Design of a Modern Keyserver Network
Seth McDonald
mcdonald_seth at pm.me
Mon Jan 27 08:57:24 CET 2025
> Thank you for this post.
> It's not particularly GNUPG specific, maybe this belongs on openpgp at ietf.org.
Thanks, I'll give it a look!
> Re Steps 3,4,5:
>
> * The keyserver sends the resultant hash to Alice via email using the email address given on her public key's UID.
> * Alice receives the hash, signs it using her private key, and inputs and submits the ASCII-armoured detached signature to the website, sending it to the keyserver.

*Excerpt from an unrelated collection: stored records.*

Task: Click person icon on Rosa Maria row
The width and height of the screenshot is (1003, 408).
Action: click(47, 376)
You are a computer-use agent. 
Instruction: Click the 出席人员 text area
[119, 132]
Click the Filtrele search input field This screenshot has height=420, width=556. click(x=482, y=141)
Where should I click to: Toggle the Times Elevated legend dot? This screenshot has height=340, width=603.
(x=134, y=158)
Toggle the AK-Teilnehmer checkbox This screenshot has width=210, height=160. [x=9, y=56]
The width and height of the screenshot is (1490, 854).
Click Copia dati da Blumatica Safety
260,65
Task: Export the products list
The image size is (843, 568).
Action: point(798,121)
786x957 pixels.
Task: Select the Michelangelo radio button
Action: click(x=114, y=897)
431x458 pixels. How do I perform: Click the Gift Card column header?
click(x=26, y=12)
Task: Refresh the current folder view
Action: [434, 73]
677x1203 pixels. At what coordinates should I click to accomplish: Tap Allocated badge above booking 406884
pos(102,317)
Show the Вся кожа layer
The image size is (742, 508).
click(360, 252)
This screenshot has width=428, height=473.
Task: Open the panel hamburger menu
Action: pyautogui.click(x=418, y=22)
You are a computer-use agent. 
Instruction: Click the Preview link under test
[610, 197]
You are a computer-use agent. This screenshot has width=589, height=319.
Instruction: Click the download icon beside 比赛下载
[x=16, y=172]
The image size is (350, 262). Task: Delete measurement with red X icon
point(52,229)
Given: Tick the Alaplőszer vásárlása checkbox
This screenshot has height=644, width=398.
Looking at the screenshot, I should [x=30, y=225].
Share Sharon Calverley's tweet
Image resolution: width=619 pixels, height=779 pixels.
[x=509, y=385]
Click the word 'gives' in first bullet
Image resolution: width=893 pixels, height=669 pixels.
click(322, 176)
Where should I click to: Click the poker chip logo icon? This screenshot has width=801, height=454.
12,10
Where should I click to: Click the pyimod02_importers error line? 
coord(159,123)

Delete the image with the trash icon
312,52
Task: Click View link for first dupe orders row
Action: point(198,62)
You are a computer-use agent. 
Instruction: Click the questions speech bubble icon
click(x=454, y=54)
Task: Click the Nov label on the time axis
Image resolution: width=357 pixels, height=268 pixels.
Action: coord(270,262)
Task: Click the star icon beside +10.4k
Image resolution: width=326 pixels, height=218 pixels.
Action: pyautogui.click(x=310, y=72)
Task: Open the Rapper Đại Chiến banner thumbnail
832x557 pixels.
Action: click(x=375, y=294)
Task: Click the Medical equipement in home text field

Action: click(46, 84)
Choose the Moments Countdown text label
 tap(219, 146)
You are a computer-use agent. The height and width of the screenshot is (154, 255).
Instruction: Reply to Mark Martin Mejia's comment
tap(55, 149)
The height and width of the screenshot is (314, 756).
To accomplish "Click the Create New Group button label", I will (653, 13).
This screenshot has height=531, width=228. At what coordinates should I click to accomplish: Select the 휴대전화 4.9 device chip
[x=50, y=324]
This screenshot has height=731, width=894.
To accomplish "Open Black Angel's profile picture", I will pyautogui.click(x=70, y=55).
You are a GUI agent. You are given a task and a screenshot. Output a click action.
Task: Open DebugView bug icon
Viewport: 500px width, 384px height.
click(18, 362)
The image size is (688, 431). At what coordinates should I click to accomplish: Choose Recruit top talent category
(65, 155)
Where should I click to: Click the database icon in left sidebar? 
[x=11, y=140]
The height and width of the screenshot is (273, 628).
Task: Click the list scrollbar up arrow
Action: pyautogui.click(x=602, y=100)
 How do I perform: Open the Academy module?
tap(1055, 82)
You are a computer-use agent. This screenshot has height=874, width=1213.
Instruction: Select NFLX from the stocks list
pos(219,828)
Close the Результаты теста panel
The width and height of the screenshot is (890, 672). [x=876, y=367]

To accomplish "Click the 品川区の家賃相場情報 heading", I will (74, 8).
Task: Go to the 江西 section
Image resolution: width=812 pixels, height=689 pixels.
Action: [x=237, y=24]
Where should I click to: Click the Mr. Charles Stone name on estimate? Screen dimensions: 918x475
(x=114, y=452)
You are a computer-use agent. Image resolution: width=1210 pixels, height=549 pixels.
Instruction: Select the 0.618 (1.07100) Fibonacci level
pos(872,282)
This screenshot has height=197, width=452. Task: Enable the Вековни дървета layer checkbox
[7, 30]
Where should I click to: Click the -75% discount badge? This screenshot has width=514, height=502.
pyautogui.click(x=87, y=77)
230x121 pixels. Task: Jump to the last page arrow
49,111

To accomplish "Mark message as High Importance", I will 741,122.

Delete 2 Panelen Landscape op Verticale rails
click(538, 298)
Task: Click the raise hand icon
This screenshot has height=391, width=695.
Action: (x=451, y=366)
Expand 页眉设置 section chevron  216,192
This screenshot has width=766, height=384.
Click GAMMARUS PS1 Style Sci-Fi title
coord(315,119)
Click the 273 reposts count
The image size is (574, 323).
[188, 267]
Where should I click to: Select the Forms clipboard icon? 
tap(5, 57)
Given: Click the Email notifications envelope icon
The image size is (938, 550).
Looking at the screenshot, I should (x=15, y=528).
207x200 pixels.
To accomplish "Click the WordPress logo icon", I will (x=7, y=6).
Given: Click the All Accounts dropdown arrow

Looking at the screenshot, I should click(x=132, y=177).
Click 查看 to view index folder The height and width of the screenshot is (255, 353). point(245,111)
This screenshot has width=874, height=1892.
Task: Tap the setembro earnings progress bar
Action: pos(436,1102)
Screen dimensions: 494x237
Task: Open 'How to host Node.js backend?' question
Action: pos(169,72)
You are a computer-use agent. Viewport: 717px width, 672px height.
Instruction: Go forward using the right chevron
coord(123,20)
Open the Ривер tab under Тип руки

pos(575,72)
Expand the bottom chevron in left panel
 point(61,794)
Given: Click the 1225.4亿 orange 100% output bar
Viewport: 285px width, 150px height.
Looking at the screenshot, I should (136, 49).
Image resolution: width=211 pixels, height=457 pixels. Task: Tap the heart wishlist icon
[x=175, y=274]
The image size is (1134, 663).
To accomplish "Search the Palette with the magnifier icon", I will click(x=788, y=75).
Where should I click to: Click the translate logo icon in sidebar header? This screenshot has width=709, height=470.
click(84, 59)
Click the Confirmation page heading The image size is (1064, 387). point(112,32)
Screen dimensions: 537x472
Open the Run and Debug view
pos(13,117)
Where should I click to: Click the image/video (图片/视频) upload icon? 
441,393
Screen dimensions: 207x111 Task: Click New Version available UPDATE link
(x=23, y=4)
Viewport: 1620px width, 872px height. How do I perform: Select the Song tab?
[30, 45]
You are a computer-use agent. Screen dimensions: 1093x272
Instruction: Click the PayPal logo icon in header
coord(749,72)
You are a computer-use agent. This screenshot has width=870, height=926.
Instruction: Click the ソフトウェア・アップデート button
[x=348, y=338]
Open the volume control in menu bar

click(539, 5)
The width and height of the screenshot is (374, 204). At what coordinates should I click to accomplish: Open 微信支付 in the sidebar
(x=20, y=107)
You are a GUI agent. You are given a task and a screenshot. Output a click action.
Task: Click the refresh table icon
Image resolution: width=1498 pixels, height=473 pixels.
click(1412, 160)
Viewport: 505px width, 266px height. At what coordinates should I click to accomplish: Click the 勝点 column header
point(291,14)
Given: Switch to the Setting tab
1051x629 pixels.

> * The keyserver verifies the signature, and if it is indeed valid, Alice's public key is successfully uploaded.
>
> This sounds to my ears a bit like autocrypt.
> Could it be?
To my understanding, Autocrypt is a specification which details how emails
should include a particular header containing the sender's public key, allowing
for automated key exchange and subsequent encryption. However, the steps in
question aim to verify that the client (Alice) has 1) access to the email
address, and 2) access to the private key. This is done by including in the
body of the email some data (in this case a hash), and requiring the client to
sign that data with the private key. So I suppose it's similar in the sense
that communication occurs via email, though the purpose of this communication
is much different.
> As for revocation, and the server(s) having access to it.
> 1. does Alice have to interact with the same server? (I think so?)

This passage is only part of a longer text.